This is exactly the same phenomenon you saw in Section 22.03 with $t\,e^{rt}$ : when a root coalesces, the second linearly independent solution always gains a factor of $t$ . Resonance is the SAME algebra — a root of the characteristic equation has "moved into" the forcing, so the same fix applies.

Physically, resonance is the most striking phenomenon in linear systems: a sinusoidal force at the system's natural frequency builds the amplitude without bound. This is why opera singers shatter wineglasses, why platoons break step on bridges, and why every engineer designs damping into rotating machinery.

Worked Example (Step-by-Step)

Solve $y'' - 5y' + 6y = 4 e^{4t}$ subject to $y(0) = 0,\; y'(0) = 0$ .

Click to expand the full hand calculation

Step 1 — Solve the homogeneous equation first.

Char. eq: $r^2 - 5r + 6 = 0$ . Factor: $(r-2)(r-3) = 0$ so $r_1 = 2,\, r_2 = 3$ . Hence

y_h = C_1 e^{2t} + C_2 e^{3t}.

Step 2 — Check the forcing for resonance.

Forcing is $g(t) = 4 e^{4t}$ , an exponential with rate $\alpha = 4$ . Is $4$ a root of the characteristic equation? $Q(4) = 16 - 20 + 6 = 2 \neq 0$ . No clash — use the standard trial form.

Step 3 — Pick the trial form.

y_p = A\,e^{4t}.

Step 4 — Differentiate.

$y_p' = 4A e^{4t},\quad y_p'' = 16 A e^{4t}.$

Step 5 — Substitute into the ODE.

16 A e^{4t} - 5 \cdot 4 A e^{4t} + 6 A e^{4t} = 4 e^{4t}.

Combine: $(16 - 20 + 6) A e^{4t} = 2 A e^{4t} = 4 e^{4t}$ .

Step 6 — Solve for A.

$2A = 4 \Rightarrow A = 2$ . So $y_p = 2 e^{4t}$ .

Step 7 — Write the general solution.

y(t) = C_1 e^{2t} + C_2 e^{3t} + 2 e^{4t}.

Step 8 — Apply $y(0) = 0$ .

At $t=0$ : $y(0) = C_1 + C_2 + 2 = 0$ $\Rightarrow$ $C_1 + C_2 = -2$ .

Step 9 — Apply $y'(0) = 0$ .

$y'(t) = 2 C_1 e^{2t} + 3 C_2 e^{3t} + 8 e^{4t}$ so $y'(0) = 2 C_1 + 3 C_2 + 8 = 0$ $\Rightarrow$ $2 C_1 + 3 C_2 = -8$ .

Step 10 — Solve the 2×2 system.

From the first equation, $C_1 = -2 - C_2$ . Substitute: $2(-2 - C_2) + 3 C_2 = -8$ $\Rightarrow$ $-4 + C_2 = -8$ $\Rightarrow$ $C_2 = -4$ . Then $C_1 = -2 - (-4) = 2$ .

Step 11 — Particular solution.

\boxed{\,y(t) = 2 e^{2t} - 4 e^{3t} + 2 e^{4t}\,}

Step 12 — Sanity check.

At $t=0$ : $y(0) = 2 - 4 + 2 = 0$ ✓. $y'(0) = 4 - 12 + 8 = 0$ ✓.

At $t = 0.5$ : $y(0.5) = 2 e^1 - 4 e^{1.5} + 2 e^2 \approx 5.437 - 17.925 + 14.778 \approx 2.290$ . The Python solver below returns $y(0.5) \approx 2.288$ , matching to 3 decimals.

Step 13 — Notice the cancellation.

The particular piece alone is $y_p(0.5) = 2 e^2 \approx 14.78$ , but the TOTAL $y(0.5) \approx 2.29$ — much smaller.
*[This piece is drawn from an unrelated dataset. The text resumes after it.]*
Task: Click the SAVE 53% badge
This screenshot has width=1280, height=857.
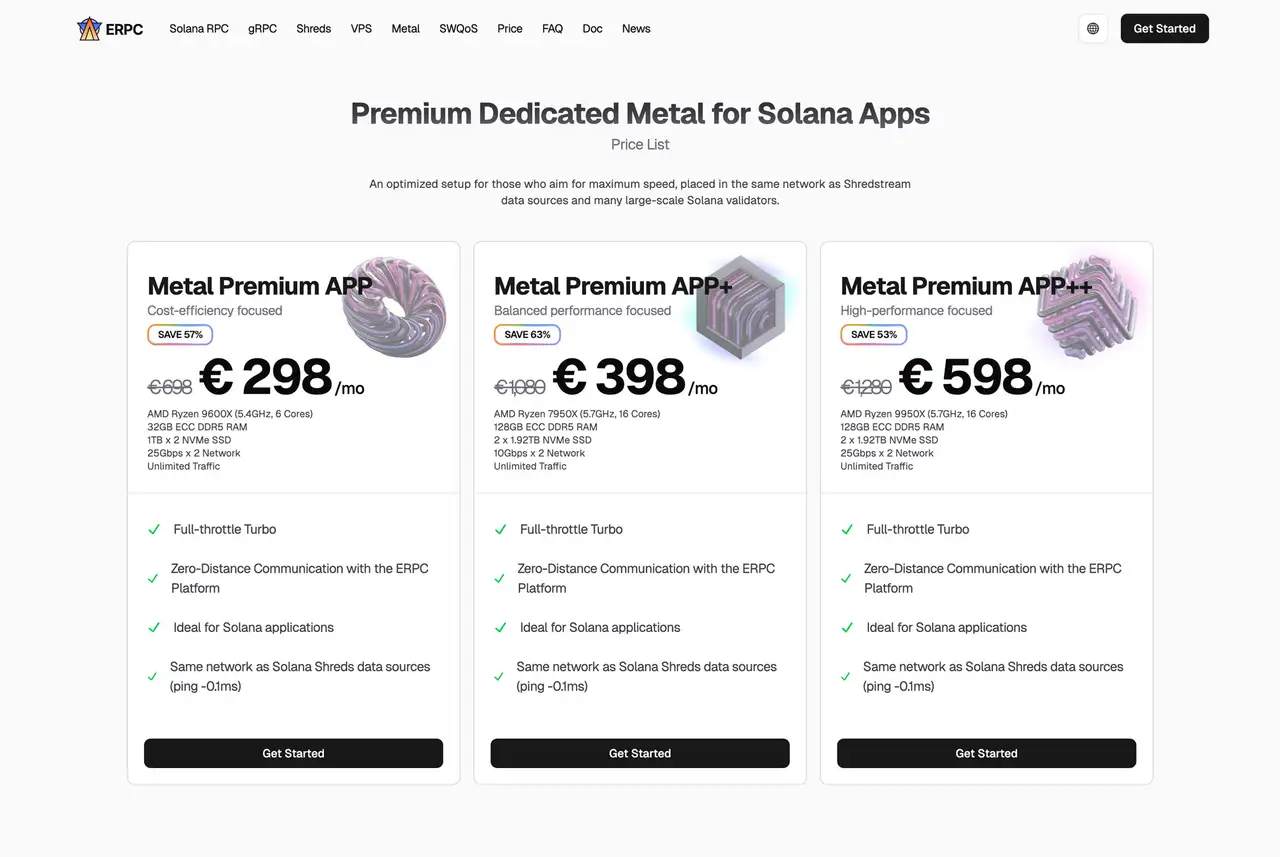Action: coord(873,334)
The homogeneous piece is doing real work, fighting the forcing in the early transient so the IC's $y(0) = y'(0) = 0$ are honoured. Many students confuse $y_p$ with the actual physical motion — it is not, by itself.

Interactive Forcing Explorer

Pick a forcing type — polynomial, exponential, or sinusoid — and watch four curves update simultaneously: the forcing $g(t)$ itself (dashed gray), the transient $y_h$ (green), the particular solution $y_p$ (blue), and the total $y = y_h + y_p$ (red). Try every preset.

Loading interactive explorer…

Three things to discover

Switch to exponential forcing and slide $\alpha$ through the homogeneous roots (with the default $a=1, b=3, c=2$ they are $-1$ and $-2$ ). At those exact points an amber warning appears: the trial gets multiplied by $t$ .
Switch to sinusoid, set $a=1, b=0, c=4$ , and sweep $\omega$ . The natural frequency is $\omega_0 = 2$ . Park $\omega$ exactly at 2 — the response grows like $t \sin(2t)$ , the textbook resonance.
Add even tiny damping $b = 0.3$ and re-do the sweep. The unbounded growth disappears; the steady amplitude becomes large but finite. This is exactly why suspension bridges have dampers.

Transient vs Steady State

When the homogeneous solution decays — $\mathrm{Re}(r_1), \mathrm{Re}(r_2) < 0$ , the stable case — the picture splits naturally into two regimes.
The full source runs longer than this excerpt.